Take the green salad that accompanies the baskets of excellent fried seafood, such as the huge, batter-fried shrimp that startle with their pearly sweetness. When you shove aside the cascade of previously frozen french fries (rather good ones, I must admit), you come upon a springy nest of field-mix lettuces crowned with wall-to-wall shredded carrot, diced tomato and lightly pickled red cabbage. Add a little house-made Caesar or honey-mustard dressing from the little plastic cups that reside in a refrigerator case toward the rear of the restaurant, and you have a salad that exceeds expectations.


That's the way of things here. A hamburger po-boy emerges crusty and jubilantly seasoned, well-done but still juicy and irresistible. Red beans and rice have a smoky sausage current that gives them unusual bounce. A stuffed bell pepper emerges from the kitchen gleaming, wrinkly and the deepest, darkest green, its jaunty stemmed cap riding an insidiously delicious mixture of ground beef, shrimp and crab meat, all held together with just enough bread crumbs. This is a dish that could be served — to universal acclaim — on a plate lunch in Lafayette. It is not like anything else in town, and at $4.99, goes right into my personal takeout-food pantheon.
But then, I'm lucky.

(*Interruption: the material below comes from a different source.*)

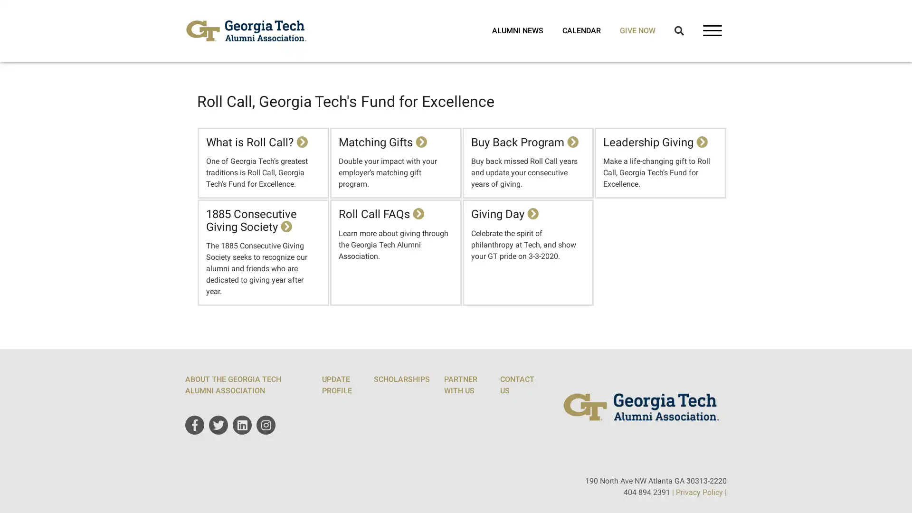 This screenshot has width=912, height=513. Describe the element at coordinates (679, 30) in the screenshot. I see `Open Search` at that location.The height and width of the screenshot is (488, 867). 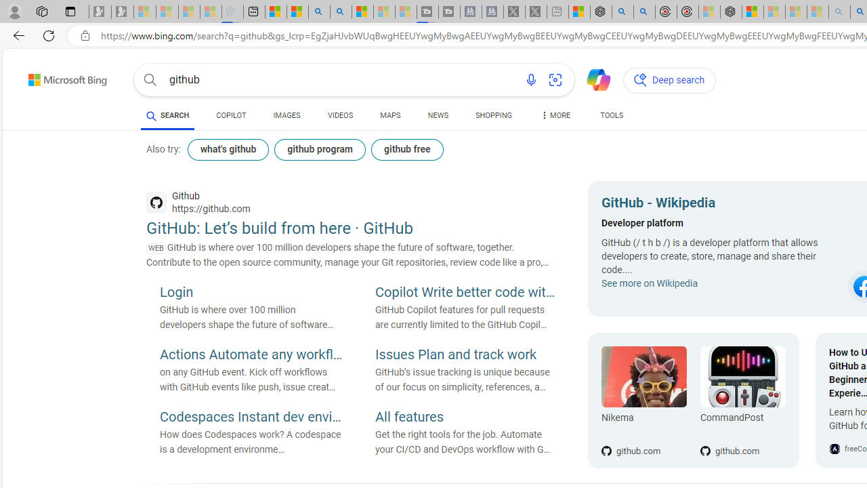 I want to click on 'IMAGES', so click(x=286, y=117).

Beaucoup is just three miles from my house, on the convenient northeast corner of Elgin and Scott streets. I can pop in on my way home for gumbo, a pepper, a garden salad and maybe a couple of the flavored lemonades the owners concoct and bottle in-house, the better to be toted off by patrons from nearby UH, TSU and the Third Ward. The lemon is not quashed by too much sugar, whether tinted with blueberry, raspberry or even mango. I'm getting used to having a couple of these in my refrigerator.


I've grown accustomed, too, to the unfailingly polite and solicitous service from staffers who take orders at the bar and then bring the food to your table. Do not expect speed — there is often a line, and the food is made to order. But if you slide into the rhythms of this easygoing place, with its wildly diverse clientele, you may find yourself planning a return trip while you're still fighting over the last, garlicky bits of that shameless crawfish bread, or dueling over the last few drops of gumbo.